Par convention-cadre signée le 22 avril 2002, l'État et la collectivité territoriale de Corse ont fixé les grandes orientations et les masses financières du PEI dont le montant global a initialement été fixé à un peu moins de 2 milliards d'euros. La programmation des dernières opérations inscrites au PEI a été finalisée conformément aux dispositions de l'article 234 de la loi n° 2018-1021 du 23 novembre 2018 portant évolution du logement, de l'aménagement et du numérique (ELAN). Les dernières opérations ont été engagées en 2022 et s'achèvent progressivement tandis que les paiements devraient s'achever en 2026. En tout, ce sont vingt opérations sous la forme de contrats de projet qui ont été conduites en lien avec le bloc communal, sept opérations avec la collectivité unique de Corse ainsi qu'un projet avec le syndicat mixte en charge du traitement des déchets qui ont été. Ont notamment été récemment achevées des opérations comme le téléférique d'Ajaccio ainsi que des travaux de rénovation sur les réseaux d'eau.
Tout en s'interrogeant particulièrement sur les « spécificités » qui ont justifié, à l'origine, l'ouverture d'une telle action, au regard de l'existence de besoins et de contraintes tout à fait similaires sur le reste du territoire national, le rapporteur spécial constate un rythme de décaissements très soutenu. Le taux de consommation des crédits devrait atteindre quasiment 100 % en 2025 et un besoin de financement est d'ores et déjà anticipé pour 2026 d'après les informations recueillies par le rapporteur spécial au cours de ses auditions.
2. Le Plan chlordécone IV
L'action 08 « Volet territorialisé du plan national d'action Chlordécone » finance, de manière transversale, les dispositifs destinés à tirer les conséquences de la pollution en Martinique et en Guadeloupe par la chlordécone, pesticide utilisé de 1972 à 1993 pour lutter contre le charançon du bananier, alors même que son utilisation avait rapidement été interdite dans plusieurs pays dont les États-Unis, en raison de ses effets cancérigènes.
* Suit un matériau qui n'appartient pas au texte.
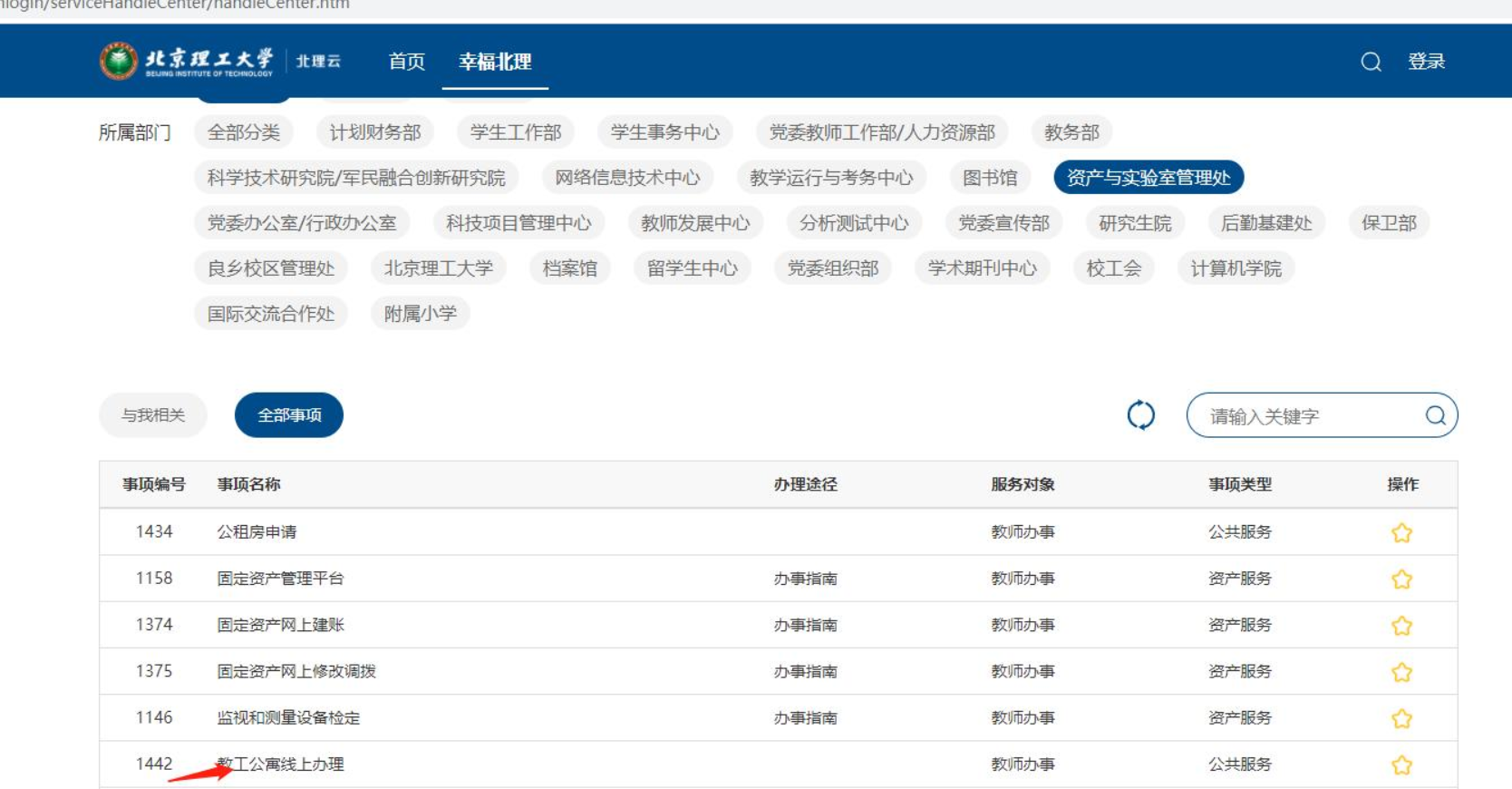Filter by 网络信息技术中心 department
Viewport: 1512px width, 789px height.
click(627, 178)
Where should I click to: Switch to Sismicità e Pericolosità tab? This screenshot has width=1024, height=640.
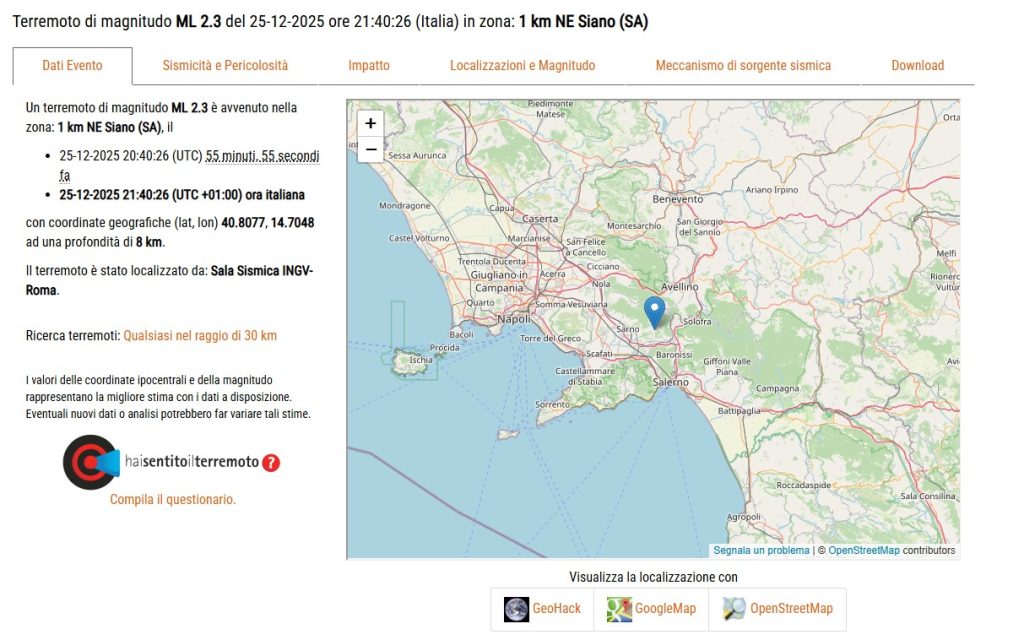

Ce pesticide, par l'ampleur de ses effets et sa persistance dans le temps, entraîne des conséquences terribles sur le plan sanitaire, environnemental, agricole, économique et social. Il contient une molécule toxique, très persistante dans les sols, susceptible de contaminer certaines denrées végétales ou animales ainsi que les milieux aquatiques.
La lutte contre cette pollution a fait l'objet d'un ensemble d'actions coordonnées, regroupées sous l'appellation « plan Chlordécone » dont l'action finance une partie du 4e volet sur la période 2021-2027.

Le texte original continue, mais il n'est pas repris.